Any blogs after the first one you post during a one week period, however, will only count for 5 of 10 points.
So, since you have 4 weeks left (Sunday-Saturday and the final Sunday) including the current week, you can do 1 blog per week for 10 points and any others for 5 points.
If you do this on schedule starting before midnight on Saturday, August 13th, you can still earn a 80%! Good luck; get started; and be consistent!
Please do the blog posts in order! (Start with week 1 and move through them in numerical order.)
Wow! This is the last blog for the summer. Our vacation is flying by quickly. There are so many other topics that we will be exploring this next school year that I was in a conundrum about which topic to pursue. One of the most hotly debated topics is NC's newly passed Voter I.D. law. So, let's tackle it! Republican legislatures all across the nation have enacted new laws that require voters to show a picture i.d. These laws, they argue, will prevent fraud and maintain the integrity of our electoral system. Democrats, however, are calling "FOUL!" They have, of course, turned to the government's referee, also known as the court system. Democrats liken these laws to poll taxes that disenfranchise the poor, the urban population, and disproportionately minorities (all that tend to vote blue.) North Carolina is still arguing over this issue, as this case has no been appealed to the US Circuit Court of Appeals in Richmond. Our people are taking sides. So, here is what I would like you to do this week:
2. Which side do you most agree with: the Democrats or the Republican? Explain why.

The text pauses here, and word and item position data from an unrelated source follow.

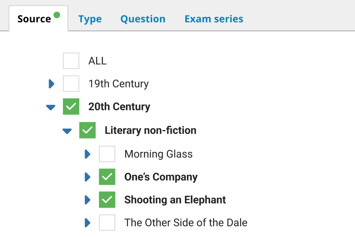Screen dimensions: 355x237
Task: Click the Morning Glass label
Action: click(158, 154)
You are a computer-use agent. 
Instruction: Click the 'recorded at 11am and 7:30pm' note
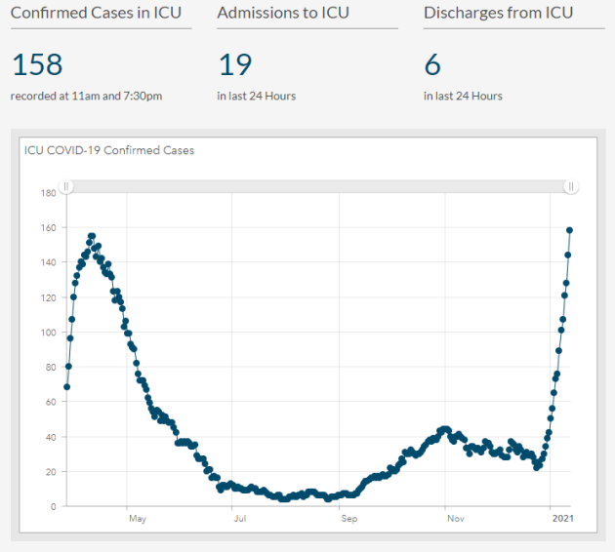click(86, 96)
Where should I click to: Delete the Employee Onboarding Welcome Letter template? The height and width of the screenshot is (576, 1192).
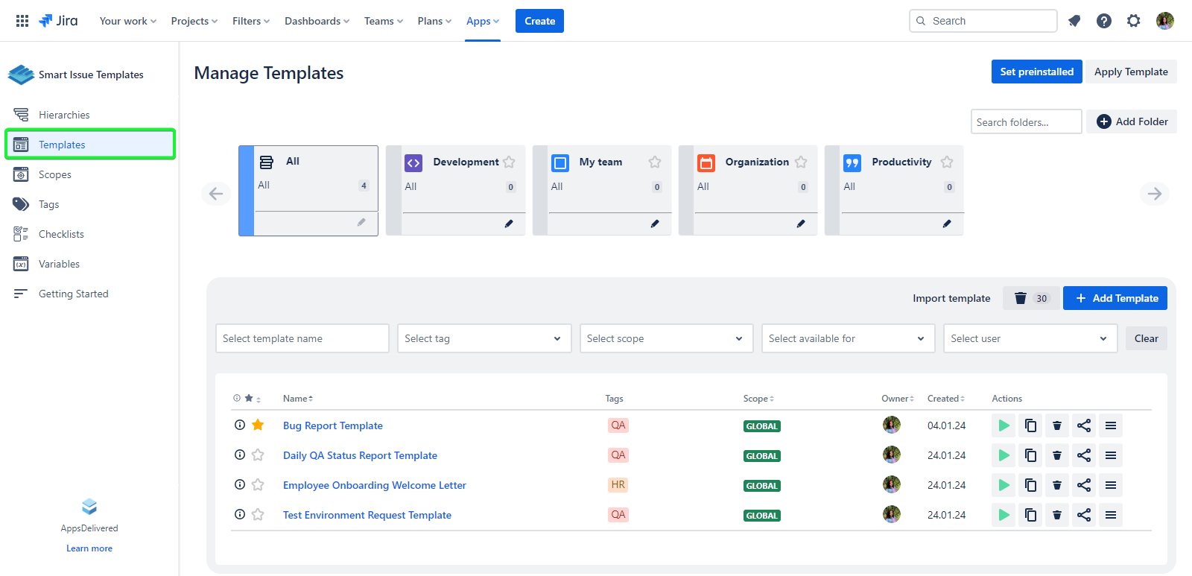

3. What else could be done to make this law more fair, if anything? Is this law even necessary? Explain!
4. Finally, after reading the article, tell me who you think will win this lawsuit on appeal & why.
Remember, you may not post more than one comment per week (Sunday-Saturday). A 2-point bonus will be awarded to those students that post all five comments before July 31. This post will be available for comments until 11:59 p.m. on Sunday, August 28, 2016.